= North Australian, Ipswich and General Advertiser =

Australian daily newspaper

The North Australian, Ipswich and General Advertiser, 1 January 1856, page 1.

The North Australian, and Queensland General Advertiser, 1 May 1862, page 1 (its first edition).

The North Australian, 15 September 1863, page 1 (its first edition).

The North Australian, Ipswich and General Advertiser was the first newspaper published in Ipswich, Queensland, Australia. It was commonly called the North Australian as those words appeared most prominently on its masthead.

==History==
===The North Australian, Ipswich and General Advertiser===
The first edition was published on 2 October 1855. The owners were Edmund John Bays and Arthur Charles Bays. The editor until about 1858 was Arthur Sidney Lyon. The last edition published was on 29 April 1862.

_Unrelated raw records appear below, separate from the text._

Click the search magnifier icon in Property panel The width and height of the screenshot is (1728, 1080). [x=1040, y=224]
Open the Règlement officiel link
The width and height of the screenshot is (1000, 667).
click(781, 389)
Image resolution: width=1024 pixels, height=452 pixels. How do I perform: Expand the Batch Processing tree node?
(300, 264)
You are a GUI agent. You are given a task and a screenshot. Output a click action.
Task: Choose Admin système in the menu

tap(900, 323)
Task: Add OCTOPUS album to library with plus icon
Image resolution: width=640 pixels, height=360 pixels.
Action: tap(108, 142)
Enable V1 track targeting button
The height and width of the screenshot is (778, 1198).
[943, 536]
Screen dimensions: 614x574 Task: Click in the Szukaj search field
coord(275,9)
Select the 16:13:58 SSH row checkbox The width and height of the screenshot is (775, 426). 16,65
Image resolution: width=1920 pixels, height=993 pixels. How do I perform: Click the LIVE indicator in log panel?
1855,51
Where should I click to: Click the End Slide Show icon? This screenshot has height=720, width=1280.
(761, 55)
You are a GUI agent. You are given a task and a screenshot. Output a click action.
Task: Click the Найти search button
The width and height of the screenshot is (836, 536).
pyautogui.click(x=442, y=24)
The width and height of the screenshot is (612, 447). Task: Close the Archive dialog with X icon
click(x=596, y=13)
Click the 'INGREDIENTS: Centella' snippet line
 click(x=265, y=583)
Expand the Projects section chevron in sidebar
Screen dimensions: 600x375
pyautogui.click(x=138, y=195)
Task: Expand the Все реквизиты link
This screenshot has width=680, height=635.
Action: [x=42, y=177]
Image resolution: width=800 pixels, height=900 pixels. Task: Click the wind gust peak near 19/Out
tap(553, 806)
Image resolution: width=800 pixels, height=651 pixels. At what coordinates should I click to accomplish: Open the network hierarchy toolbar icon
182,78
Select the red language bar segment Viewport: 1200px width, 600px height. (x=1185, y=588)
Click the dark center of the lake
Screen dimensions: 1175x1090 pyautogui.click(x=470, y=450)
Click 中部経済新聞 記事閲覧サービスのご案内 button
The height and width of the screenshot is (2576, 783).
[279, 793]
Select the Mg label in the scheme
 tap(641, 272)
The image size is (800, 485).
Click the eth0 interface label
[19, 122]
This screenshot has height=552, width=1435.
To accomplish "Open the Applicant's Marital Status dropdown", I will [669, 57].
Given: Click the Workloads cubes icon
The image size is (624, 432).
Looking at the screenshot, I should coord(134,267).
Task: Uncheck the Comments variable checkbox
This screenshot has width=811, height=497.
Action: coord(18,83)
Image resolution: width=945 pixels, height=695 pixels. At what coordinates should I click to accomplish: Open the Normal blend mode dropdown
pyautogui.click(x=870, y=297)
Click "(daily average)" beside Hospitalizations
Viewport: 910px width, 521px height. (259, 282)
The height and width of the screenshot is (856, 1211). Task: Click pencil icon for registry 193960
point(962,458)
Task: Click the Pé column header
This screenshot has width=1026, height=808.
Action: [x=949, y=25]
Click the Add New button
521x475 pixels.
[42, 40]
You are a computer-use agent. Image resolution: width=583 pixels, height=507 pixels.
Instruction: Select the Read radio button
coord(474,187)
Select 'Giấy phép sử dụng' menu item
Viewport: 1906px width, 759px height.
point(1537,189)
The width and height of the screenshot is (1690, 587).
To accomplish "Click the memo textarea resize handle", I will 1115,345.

===The North Australian and Queensland General Advertiser===
It was replaced by the North Australian and Queensland General Advertiser owned by Richard Bedford which published its first edition on 1 May 1862 through to its last edition on 12 September 1863. Despite the removal of the word Ipswich in its title, the newspaper was still published in Ipswich.

===The North Australian===
It was followed by The North Australian published by Randal McDonnell. Its first edition was published on 15 September 1863 and its last on 25 March 1865. Unlike its predecessors, it was published in Brisbane.

==Digital preservation==
Most editions of these newspapers are available through the National Library of Australia's Newspaper Digitisation Project.